[DATASET CONTENT Boundary: Start]
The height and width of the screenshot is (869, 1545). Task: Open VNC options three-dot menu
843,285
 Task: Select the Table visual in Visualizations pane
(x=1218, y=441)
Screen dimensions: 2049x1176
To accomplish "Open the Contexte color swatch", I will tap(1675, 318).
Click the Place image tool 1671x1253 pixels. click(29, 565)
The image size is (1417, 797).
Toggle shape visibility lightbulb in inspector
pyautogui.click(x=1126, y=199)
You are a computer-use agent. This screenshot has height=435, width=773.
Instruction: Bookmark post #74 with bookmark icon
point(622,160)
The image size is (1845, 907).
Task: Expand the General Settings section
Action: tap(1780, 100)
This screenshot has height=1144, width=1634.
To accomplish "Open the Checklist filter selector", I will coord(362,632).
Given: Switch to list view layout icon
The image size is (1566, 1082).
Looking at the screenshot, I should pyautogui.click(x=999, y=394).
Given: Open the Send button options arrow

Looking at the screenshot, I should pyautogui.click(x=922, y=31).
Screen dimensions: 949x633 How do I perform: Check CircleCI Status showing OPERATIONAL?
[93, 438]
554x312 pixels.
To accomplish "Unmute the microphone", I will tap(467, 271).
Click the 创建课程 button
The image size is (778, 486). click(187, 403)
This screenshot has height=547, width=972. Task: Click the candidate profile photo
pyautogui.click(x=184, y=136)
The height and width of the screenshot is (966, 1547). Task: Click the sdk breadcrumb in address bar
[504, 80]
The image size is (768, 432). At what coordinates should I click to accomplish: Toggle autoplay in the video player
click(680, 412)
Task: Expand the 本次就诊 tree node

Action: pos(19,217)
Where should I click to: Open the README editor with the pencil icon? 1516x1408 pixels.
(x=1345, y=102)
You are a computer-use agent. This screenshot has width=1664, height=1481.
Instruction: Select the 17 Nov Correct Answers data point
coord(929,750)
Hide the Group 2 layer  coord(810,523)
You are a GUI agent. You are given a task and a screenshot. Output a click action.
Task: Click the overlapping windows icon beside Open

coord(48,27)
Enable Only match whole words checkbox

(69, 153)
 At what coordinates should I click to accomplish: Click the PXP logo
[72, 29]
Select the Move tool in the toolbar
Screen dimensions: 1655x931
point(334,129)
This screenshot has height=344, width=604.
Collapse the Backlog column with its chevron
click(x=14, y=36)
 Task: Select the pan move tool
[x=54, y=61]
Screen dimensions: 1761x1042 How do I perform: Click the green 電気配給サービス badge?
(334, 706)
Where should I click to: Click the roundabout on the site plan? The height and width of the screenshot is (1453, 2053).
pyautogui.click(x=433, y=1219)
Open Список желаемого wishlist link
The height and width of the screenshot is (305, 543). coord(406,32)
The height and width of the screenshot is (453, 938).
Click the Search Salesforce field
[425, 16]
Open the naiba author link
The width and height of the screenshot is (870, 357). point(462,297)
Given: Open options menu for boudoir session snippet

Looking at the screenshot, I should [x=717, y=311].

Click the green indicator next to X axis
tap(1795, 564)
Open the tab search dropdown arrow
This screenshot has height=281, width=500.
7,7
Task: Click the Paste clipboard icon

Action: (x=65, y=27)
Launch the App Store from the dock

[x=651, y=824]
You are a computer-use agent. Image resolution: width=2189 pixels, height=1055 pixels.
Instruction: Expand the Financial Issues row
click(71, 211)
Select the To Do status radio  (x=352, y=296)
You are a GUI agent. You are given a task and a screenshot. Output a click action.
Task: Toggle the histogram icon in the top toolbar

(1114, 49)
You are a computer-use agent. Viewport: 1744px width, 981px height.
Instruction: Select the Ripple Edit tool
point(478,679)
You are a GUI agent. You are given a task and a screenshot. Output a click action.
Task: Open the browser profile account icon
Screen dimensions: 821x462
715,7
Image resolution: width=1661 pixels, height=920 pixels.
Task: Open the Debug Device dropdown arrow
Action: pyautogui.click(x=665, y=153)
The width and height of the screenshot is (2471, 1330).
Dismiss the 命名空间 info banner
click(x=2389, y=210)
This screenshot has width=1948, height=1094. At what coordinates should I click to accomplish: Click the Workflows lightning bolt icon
[DATASET CONTENT Boundary: End]
REQUIRED WORK: What lines in the data include the string "computer"? Copy each one.

TASK RESULT:
You are a computer-use agent. This screenshot has height=435, width=773.
You are a computer-use agent. This screenshot has width=1664, height=1481.
You are a computer-use agent. Image resolution: width=2189 pixels, height=1055 pixels.
You are a computer-use agent. Viewport: 1744px width, 981px height.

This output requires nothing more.